TASKS FOR THIS EXERCISE ::
1) Answer these questions about the post on Raf Vertessen:
(a) What instrument does the Belgian jazz musician play?
(b) In which country did Lorrie Frankel do his medical residency?
(c) What color is the Belgium jersey the writer bought?
2) Summarize the post on Raf Vertessen in two sentences.

BLUF good luck to About Raf Vertessen and his new cd and sorry about the gratuitous reggae reference

courtesy of or to Fully Altered
I mention below or above (I forget – which way you scroll or which way history flows, it probably varies in different languages) that there is a Belgian Jazz drummer with cool tattoos and a new record out, so it is prudent and expededient and propitiious to reveal him as Raf something – which come to think of it would make him a great candidate for reggae.
Terry my wife the artist Terry Acebo Davis did a couple residencies in printing but this is before I knew her. My football buddy the retired pediatrician and former UCLA lineman Lorrie Frankel did his residency in medicine in Belgium, and he is still trying to work off all the chocolate and frites he ate. Just kidding, he looks way better than I. Also, I have an asset or correspondent somewhere in Belgium who I met at the NoName concert and she recently sent me her footage or data and she is from Rwanda before Belgium. I bought a red Belgium jersey that I sometimes wear – -heck I can put it on later today once I sweat thru — not to be TMI — the Japanese themed Giants baseball t I’m rocking or swinging write now. Writing is heavy lifting. I literally sweat the small stuff. Cept punction or typing. I think laziness is a styple.

Stored data entries:
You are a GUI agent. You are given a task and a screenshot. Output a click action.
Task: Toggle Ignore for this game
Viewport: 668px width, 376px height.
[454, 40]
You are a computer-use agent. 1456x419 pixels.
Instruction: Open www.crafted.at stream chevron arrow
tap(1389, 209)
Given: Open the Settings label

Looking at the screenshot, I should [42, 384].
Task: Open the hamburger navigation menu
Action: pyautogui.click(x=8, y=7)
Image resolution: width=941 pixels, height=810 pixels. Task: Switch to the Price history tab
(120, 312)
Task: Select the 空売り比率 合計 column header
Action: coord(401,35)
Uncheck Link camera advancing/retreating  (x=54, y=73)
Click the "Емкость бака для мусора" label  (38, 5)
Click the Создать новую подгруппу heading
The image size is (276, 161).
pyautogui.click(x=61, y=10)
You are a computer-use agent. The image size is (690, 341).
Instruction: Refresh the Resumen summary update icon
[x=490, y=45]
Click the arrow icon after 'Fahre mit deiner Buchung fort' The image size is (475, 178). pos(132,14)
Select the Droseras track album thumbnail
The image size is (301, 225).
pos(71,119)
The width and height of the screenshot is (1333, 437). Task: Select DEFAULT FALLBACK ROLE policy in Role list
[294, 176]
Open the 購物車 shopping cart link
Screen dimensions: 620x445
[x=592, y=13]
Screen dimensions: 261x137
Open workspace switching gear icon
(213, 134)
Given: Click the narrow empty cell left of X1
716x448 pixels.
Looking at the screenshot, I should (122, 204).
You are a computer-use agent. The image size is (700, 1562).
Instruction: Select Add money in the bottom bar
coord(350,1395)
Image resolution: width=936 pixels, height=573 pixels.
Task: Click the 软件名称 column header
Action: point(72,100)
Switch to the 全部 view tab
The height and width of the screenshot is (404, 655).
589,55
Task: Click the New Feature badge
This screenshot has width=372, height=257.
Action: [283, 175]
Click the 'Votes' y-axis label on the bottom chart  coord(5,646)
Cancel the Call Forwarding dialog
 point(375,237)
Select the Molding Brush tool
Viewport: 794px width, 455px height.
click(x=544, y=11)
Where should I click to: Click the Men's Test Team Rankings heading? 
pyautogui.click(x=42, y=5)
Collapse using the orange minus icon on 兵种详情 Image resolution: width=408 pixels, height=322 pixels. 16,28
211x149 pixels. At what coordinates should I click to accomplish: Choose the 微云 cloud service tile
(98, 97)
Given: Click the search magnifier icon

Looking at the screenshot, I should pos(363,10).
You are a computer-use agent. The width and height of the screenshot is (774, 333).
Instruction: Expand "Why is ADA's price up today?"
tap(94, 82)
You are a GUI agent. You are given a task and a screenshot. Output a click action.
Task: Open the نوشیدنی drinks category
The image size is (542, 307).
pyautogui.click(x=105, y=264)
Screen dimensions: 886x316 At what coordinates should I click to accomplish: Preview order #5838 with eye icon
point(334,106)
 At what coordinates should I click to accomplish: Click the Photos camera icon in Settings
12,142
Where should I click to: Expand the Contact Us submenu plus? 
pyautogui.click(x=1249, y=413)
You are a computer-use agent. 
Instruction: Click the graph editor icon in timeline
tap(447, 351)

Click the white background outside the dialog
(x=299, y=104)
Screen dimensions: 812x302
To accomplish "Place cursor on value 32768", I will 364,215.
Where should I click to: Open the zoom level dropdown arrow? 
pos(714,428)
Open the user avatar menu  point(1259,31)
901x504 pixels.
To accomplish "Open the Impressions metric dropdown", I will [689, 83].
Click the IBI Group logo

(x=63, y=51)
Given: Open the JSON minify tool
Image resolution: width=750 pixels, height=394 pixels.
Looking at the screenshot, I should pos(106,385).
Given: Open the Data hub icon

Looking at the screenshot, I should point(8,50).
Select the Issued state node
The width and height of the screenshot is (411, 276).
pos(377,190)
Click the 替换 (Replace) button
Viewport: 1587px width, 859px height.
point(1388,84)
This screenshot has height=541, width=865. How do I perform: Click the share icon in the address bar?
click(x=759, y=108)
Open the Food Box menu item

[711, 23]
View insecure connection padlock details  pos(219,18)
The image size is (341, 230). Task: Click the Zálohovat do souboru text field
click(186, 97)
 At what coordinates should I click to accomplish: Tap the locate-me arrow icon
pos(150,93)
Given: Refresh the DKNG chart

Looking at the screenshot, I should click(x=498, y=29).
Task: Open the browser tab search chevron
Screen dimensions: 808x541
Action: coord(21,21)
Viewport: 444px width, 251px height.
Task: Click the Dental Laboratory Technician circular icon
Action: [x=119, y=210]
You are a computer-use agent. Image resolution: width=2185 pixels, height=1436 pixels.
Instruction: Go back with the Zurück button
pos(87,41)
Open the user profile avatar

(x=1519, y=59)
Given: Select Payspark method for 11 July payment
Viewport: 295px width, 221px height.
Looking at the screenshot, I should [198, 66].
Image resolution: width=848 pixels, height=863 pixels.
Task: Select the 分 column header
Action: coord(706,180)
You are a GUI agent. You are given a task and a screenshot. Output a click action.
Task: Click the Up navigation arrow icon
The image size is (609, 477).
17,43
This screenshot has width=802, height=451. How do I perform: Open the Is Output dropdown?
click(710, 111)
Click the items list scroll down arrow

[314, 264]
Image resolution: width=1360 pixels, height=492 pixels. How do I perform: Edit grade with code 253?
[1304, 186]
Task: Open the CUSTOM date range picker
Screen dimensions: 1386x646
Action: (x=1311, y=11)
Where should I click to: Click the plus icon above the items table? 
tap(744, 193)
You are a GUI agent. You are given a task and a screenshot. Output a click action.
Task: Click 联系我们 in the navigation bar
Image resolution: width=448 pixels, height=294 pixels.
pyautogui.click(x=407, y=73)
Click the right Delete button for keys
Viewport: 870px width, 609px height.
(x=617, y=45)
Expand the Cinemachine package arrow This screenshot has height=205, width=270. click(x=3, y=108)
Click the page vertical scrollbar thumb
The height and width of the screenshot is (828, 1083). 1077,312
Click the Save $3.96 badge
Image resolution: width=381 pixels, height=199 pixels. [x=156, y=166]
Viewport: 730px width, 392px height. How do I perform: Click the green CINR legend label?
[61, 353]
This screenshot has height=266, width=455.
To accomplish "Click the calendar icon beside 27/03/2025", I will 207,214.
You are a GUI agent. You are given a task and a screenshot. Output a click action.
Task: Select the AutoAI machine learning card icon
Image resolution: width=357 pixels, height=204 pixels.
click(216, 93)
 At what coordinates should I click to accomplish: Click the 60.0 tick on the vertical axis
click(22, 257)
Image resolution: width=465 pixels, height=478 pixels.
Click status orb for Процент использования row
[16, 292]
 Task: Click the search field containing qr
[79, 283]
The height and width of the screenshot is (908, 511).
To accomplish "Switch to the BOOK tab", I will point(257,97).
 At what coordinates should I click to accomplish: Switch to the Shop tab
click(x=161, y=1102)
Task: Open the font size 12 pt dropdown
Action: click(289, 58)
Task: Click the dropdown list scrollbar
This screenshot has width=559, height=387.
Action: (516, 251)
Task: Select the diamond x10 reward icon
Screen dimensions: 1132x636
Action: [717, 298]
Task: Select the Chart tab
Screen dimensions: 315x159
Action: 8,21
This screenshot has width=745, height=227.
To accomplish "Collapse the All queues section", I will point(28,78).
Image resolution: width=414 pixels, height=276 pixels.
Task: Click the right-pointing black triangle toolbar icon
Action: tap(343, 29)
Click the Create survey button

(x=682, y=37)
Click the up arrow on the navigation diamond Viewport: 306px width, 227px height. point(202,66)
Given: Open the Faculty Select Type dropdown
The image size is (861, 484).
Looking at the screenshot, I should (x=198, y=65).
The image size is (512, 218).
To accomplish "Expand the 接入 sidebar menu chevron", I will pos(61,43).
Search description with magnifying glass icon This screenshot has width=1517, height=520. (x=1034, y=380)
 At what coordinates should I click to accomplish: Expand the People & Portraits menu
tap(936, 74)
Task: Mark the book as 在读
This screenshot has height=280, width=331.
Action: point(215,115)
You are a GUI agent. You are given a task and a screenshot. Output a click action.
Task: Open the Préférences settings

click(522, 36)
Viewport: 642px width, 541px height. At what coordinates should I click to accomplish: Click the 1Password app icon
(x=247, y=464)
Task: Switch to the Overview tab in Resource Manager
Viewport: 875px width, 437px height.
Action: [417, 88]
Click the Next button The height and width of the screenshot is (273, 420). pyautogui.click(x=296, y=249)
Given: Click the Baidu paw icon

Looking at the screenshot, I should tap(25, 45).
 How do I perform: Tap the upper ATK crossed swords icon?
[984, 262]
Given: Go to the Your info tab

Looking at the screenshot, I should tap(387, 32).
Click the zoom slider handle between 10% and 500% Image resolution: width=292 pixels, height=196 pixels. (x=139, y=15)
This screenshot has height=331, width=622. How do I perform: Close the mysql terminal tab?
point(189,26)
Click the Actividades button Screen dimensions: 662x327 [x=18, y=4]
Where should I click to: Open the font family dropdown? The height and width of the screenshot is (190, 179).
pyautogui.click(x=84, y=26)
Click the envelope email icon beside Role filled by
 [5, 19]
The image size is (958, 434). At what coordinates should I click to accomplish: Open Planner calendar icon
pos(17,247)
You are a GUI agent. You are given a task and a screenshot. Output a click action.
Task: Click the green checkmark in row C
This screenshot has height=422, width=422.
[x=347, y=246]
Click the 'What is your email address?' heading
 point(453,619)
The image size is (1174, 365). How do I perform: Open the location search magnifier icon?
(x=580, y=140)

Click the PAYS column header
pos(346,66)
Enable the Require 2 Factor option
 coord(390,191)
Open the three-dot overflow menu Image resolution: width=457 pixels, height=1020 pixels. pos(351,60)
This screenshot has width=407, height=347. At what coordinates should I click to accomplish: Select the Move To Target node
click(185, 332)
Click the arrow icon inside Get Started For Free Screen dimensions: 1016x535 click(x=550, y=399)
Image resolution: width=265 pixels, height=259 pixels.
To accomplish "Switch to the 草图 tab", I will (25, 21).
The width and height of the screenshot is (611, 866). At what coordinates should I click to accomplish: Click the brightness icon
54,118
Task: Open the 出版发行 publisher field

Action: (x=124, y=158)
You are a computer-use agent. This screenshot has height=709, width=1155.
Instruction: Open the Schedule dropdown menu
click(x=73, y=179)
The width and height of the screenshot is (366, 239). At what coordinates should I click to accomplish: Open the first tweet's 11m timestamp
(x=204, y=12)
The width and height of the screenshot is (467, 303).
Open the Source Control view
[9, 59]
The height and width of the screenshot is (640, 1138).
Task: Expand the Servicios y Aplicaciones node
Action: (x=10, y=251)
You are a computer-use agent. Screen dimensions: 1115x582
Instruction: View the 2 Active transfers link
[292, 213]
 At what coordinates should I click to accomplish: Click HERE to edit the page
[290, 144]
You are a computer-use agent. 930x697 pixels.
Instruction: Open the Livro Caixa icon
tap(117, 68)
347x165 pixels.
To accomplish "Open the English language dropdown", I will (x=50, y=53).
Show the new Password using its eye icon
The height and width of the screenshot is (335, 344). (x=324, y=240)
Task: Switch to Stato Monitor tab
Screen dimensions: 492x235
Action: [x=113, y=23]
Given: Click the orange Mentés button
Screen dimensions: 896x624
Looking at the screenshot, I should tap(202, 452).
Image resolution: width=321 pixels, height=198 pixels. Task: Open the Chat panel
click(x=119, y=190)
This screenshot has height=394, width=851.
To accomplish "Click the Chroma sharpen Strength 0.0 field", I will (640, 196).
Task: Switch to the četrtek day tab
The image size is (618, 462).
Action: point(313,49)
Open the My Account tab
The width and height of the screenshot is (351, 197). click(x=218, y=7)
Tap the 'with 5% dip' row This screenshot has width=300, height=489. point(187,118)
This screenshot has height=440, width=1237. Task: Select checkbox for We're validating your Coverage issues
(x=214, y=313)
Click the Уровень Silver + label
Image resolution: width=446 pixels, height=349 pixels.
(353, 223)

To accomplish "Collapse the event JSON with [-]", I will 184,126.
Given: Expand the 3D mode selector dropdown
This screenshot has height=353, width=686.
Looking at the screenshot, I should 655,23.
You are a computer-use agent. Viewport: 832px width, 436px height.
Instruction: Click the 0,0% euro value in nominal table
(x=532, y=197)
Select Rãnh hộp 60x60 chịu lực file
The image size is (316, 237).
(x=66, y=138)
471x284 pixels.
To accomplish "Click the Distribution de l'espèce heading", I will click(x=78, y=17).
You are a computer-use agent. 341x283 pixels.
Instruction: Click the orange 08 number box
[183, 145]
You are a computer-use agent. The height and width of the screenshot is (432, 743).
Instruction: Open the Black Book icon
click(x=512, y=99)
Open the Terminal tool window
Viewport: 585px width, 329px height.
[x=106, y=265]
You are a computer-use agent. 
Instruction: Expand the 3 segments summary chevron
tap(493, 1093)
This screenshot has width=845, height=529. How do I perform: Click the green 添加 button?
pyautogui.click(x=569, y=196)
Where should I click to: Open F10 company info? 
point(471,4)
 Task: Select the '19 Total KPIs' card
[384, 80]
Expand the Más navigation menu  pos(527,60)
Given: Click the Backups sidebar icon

ANSWERS BELOW ::
1)
(a) Drums
(b) Belgium
(c) Red

2) The writer wishes good luck to Raf Vertessen, a Belgian jazz drummer with cool tattoos and a new record out, and apologizes for a gratuitous reggae reference. The writer then lists personal ties to Belgium: a football buddy who did his medical residency there, a correspondent met at a NoName concert, and a red Belgium jersey the writer sometimes wears.